# Best Shifter Cables



## mfdemicco (Nov 8, 2002)

What's the best shifter cables out there in terms of shifting performance and lack of maintenance?


----------



## hatebreed (Jun 25, 2014)

Shimano or whatever your LBS might have at the time...


----------



## brucew (Jun 3, 2006)

As with everything else in life, it depends.

I can speak only towards Shimano road groups. SRAM, Campy, and anybody's MTB groups may be different. Even within the same brand, Shimano's newer under-the-bartape levers have different requirements from their older flying shift cable models.

IME, cable housing makes a bigger difference than the cable wires do. Shimano's SP-41 housing is what I use on older levers. 

The SP-52 housing makes all the difference with the newer ones.

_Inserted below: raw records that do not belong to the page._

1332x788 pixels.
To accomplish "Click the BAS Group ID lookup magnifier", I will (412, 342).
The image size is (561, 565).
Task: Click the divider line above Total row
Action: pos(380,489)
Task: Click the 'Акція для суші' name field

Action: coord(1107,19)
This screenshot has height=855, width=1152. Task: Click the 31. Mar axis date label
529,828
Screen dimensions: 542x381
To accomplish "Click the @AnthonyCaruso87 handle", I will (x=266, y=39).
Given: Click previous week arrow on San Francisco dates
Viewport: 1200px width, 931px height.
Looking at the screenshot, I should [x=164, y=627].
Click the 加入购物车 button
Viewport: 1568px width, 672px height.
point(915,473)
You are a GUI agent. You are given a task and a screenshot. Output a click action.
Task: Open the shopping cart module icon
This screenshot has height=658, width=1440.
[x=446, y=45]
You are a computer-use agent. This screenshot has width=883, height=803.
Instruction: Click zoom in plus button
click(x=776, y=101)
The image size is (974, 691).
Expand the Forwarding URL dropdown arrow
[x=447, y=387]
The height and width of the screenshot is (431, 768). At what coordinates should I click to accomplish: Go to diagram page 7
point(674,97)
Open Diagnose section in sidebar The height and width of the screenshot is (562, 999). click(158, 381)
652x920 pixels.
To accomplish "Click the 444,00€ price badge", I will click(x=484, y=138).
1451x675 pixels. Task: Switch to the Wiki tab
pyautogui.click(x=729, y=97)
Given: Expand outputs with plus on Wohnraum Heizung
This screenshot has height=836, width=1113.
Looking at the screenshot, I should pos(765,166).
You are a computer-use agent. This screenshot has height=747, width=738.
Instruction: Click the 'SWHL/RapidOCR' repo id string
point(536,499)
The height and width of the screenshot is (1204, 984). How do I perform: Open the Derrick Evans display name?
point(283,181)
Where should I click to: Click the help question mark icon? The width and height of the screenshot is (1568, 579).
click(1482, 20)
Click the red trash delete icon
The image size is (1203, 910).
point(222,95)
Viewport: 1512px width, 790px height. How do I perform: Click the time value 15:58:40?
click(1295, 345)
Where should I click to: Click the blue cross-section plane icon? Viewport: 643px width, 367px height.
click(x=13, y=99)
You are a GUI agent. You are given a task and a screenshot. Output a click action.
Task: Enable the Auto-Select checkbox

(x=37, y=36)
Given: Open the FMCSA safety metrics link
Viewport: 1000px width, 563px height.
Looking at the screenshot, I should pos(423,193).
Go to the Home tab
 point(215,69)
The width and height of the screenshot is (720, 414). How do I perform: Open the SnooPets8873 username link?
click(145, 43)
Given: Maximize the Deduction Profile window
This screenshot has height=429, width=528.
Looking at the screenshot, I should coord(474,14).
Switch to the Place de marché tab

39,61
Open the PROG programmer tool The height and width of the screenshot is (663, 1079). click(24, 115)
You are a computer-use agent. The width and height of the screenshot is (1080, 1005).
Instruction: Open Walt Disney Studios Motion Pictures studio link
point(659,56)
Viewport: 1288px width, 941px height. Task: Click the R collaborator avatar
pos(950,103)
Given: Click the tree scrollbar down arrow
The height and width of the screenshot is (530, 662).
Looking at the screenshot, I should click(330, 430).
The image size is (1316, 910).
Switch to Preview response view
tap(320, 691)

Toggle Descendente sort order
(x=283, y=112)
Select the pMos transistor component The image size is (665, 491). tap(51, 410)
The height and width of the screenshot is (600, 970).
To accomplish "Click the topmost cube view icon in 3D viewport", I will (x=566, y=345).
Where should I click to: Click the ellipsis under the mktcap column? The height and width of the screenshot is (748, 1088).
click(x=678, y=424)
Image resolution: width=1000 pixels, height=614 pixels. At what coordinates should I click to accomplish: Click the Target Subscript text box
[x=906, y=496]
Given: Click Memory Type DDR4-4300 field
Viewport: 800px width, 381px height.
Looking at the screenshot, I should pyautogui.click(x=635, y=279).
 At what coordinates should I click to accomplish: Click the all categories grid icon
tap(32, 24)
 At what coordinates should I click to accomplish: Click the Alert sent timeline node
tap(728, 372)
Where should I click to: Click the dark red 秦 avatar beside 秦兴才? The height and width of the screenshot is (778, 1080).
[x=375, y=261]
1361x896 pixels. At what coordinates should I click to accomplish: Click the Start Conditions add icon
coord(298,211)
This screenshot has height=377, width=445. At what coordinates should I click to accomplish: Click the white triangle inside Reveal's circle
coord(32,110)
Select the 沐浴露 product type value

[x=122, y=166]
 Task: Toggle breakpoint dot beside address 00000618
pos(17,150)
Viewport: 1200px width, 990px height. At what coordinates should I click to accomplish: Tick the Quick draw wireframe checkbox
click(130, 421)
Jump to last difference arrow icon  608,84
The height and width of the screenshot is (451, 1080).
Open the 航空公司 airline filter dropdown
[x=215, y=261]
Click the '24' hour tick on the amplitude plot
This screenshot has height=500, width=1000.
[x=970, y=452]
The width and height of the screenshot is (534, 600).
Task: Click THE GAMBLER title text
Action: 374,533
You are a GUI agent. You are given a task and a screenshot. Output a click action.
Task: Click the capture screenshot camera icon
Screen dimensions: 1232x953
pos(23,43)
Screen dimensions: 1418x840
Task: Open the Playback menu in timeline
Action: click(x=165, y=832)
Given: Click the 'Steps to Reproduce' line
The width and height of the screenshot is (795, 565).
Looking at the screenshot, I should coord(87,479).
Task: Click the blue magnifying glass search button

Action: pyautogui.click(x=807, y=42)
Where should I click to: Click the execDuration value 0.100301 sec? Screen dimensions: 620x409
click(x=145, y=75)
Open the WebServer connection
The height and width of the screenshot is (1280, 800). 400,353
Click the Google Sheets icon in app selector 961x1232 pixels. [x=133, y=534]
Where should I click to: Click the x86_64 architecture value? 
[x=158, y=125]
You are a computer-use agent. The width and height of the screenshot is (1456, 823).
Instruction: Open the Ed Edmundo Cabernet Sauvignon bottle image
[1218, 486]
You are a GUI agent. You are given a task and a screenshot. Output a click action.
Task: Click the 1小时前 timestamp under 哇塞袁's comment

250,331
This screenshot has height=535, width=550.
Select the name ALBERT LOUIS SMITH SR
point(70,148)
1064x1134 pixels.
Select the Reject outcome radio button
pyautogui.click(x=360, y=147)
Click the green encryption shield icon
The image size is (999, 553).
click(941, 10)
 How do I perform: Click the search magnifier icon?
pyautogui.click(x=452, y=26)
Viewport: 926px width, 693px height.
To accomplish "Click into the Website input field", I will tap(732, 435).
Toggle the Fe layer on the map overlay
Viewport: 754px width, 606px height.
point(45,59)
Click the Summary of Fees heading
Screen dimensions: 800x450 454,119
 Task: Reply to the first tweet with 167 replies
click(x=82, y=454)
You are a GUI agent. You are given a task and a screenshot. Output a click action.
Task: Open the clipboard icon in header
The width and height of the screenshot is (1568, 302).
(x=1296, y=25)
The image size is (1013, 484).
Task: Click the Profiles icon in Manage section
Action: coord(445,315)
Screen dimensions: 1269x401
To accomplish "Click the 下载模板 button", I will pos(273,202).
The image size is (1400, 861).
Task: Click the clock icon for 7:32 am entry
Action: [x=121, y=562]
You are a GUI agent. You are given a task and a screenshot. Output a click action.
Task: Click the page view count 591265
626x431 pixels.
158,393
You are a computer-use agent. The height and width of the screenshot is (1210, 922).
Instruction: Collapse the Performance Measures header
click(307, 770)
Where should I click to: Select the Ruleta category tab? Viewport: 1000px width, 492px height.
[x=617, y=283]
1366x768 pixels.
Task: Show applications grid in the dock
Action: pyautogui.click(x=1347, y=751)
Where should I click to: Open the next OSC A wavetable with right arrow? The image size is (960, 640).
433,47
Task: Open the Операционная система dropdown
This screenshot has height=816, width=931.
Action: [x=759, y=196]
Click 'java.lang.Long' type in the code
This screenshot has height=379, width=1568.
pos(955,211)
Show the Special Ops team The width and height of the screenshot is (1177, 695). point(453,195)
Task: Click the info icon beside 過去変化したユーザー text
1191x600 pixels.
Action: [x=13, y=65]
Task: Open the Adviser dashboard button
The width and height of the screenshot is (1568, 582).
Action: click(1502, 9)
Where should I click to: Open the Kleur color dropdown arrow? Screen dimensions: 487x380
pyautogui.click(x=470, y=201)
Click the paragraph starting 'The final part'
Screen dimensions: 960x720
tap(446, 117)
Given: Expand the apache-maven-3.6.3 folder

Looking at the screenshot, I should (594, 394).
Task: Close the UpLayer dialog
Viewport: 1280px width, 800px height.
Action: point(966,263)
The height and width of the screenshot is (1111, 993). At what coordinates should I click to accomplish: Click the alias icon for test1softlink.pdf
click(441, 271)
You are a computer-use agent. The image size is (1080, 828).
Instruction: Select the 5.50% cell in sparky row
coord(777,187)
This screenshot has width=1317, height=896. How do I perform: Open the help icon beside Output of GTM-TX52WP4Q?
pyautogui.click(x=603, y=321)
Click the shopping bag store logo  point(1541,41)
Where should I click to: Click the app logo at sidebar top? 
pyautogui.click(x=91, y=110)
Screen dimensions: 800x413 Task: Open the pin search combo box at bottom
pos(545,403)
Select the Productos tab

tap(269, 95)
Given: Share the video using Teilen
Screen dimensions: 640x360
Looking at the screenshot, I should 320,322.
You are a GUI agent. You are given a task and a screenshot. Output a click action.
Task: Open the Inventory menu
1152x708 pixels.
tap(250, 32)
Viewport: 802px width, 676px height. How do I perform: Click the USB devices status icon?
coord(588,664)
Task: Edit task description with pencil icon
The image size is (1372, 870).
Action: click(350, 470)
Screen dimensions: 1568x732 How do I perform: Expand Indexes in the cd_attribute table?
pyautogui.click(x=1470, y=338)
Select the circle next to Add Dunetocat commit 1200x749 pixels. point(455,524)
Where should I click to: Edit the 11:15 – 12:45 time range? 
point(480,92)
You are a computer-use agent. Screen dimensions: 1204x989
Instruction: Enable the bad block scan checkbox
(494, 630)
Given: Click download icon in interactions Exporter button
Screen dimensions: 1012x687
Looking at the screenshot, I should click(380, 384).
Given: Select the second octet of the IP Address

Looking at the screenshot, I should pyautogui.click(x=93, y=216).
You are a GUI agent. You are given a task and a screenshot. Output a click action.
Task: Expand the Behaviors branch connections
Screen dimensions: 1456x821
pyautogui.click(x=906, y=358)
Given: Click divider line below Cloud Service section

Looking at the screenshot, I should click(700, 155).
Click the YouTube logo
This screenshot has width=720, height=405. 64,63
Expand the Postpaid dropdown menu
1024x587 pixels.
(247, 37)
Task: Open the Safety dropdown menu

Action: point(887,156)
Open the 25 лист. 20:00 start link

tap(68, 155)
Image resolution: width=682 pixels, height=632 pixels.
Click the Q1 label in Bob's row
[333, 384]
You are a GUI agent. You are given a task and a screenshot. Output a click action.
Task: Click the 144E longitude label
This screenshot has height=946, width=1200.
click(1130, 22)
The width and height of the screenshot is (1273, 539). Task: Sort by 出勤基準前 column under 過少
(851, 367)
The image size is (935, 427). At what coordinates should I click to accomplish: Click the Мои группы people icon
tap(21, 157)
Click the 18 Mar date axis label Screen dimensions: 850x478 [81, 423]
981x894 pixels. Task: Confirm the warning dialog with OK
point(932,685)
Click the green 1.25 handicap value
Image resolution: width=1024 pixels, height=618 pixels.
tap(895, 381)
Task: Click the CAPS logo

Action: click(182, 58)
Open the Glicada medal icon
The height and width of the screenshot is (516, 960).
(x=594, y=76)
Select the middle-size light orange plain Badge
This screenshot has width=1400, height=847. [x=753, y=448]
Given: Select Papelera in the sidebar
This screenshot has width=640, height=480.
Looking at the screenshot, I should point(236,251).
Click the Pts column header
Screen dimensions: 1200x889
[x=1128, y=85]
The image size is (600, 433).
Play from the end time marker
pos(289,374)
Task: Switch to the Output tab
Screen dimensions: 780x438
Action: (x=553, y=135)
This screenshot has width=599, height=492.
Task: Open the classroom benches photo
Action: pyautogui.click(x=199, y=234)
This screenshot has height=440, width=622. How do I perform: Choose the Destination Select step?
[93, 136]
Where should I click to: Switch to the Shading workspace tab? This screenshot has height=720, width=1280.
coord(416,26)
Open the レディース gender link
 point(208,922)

It'll work on anything, but it's probably overkill everywhere else, and the thicker 5mm diameter doesn't always fit in cable stops on older bikes deisgned with 4mm shift housing in mind, even with the step-down ferrules.

As for cable wires, Jagwire's black teflon-coated ones are very nice, and pretty cheap. Shimano's PTFE cables work just fine everywhere. I'm not completely sold on their newest polymer coated cables, mainly because the price difference is astounding.

If you prefer to buy kits, Shimano's CABGR9 set is SP-41 housing with stainless cables, CABGR6 is SP-41 housing with PTFE cables. I haven't yet found kits with SP-52 housing at my usual haunts.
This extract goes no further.